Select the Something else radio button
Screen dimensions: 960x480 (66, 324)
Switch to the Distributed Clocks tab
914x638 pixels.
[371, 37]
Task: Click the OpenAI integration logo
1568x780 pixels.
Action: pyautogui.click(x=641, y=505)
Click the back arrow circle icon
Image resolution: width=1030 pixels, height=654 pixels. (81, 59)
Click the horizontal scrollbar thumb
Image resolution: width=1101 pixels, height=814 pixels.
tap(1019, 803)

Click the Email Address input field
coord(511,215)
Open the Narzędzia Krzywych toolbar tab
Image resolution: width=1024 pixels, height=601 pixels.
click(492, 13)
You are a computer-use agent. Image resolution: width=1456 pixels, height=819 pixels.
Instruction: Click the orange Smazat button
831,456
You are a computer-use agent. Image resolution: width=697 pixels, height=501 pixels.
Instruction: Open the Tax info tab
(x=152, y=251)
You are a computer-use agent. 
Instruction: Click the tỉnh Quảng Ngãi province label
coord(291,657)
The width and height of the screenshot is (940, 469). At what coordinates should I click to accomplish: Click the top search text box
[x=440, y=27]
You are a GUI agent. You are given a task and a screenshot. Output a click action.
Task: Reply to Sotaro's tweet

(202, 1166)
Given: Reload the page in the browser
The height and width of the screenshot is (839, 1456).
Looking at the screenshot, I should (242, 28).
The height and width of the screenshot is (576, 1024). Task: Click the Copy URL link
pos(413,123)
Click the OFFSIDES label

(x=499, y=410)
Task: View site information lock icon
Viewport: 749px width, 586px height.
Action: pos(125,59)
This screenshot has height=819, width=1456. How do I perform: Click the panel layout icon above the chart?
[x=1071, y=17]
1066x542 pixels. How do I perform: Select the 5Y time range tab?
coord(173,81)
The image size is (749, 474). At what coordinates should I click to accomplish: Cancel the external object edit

▬▬▬

--- TASK BRIEF ---
Lay out every line above as a Markdown table with the columns Row and Line. Number the rows in order and omit blank lines.

--- FINISHED ANSWER ---
| Row | Line |
|---|---|
| 1 | Select the Something else radio button |
| 2 | Screen dimensions: 960x480 (66, 324) |
| 3 | Switch to the Distributed Clocks tab |
| 4 | 914x638 pixels. |
| 5 | [371, 37] |
| 6 | Task: Click the OpenAI integration logo |
| 7 | 1568x780 pixels. |
| 8 | Action: pyautogui.click(x=641, y=505) |
| 9 | Click the back arrow circle icon |
| 10 | Image resolution: width=1030 pixels, height=654 pixels. (81, 59) |
| 11 | Click the horizontal scrollbar thumb |
| 12 | Image resolution: width=1101 pixels, height=814 pixels. |
| 13 | tap(1019, 803) |
| 14 | Click the Email Address input field |
| 15 | coord(511,215) |
| 16 | Open the Narzędzia Krzywych toolbar tab |
| 17 | Image resolution: width=1024 pixels, height=601 pixels. |
| 18 | click(492, 13) |
| 19 | You are a computer-use agent. Image resolution: width=1456 pixels, height=819 pixels. |
| 20 | Instruction: Click the orange Smazat button |
| 21 | 831,456 |
| 22 | You are a computer-use agent. Image resolution: width=697 pixels, height=501 pixels. |
| 23 | Instruction: Open the Tax info tab |
| 24 | (x=152, y=251) |
| 25 | You are a computer-use agent.  |
| 26 | Instruction: Click the tỉnh Quảng Ngãi province label |
| 27 | coord(291,657) |
| 28 | The width and height of the screenshot is (940, 469). At what coordinates should I click to accomplish: Click the top search text box |
| 29 | [x=440, y=27] |
| 30 | You are a GUI agent. You are given a task and a screenshot. Output a click action. |
| 31 | Task: Reply to Sotaro's tweet |
| 32 | (202, 1166) |
| 33 | Given: Reload the page in the browser |
| 34 | The height and width of the screenshot is (839, 1456). |
| 35 | Looking at the screenshot, I should (242, 28). |
| 36 | The height and width of the screenshot is (576, 1024). Task: Click the Copy URL link |
| 37 | pos(413,123) |
| 38 | Click the OFFSIDES label |
| 39 | (x=499, y=410) |
| 40 | Task: View site information lock icon |
| 41 | Viewport: 749px width, 586px height. |
| 42 | Action: pos(125,59) |
| 43 | This screenshot has height=819, width=1456. How do I perform: Click the panel layout icon above the chart? |
| 44 | [x=1071, y=17] |
| 45 | 1066x542 pixels. How do I perform: Select the 5Y time range tab? |
| 46 | coord(173,81) |
| 47 | The image size is (749, 474). At what coordinates should I click to accomplish: Cancel the external object edit |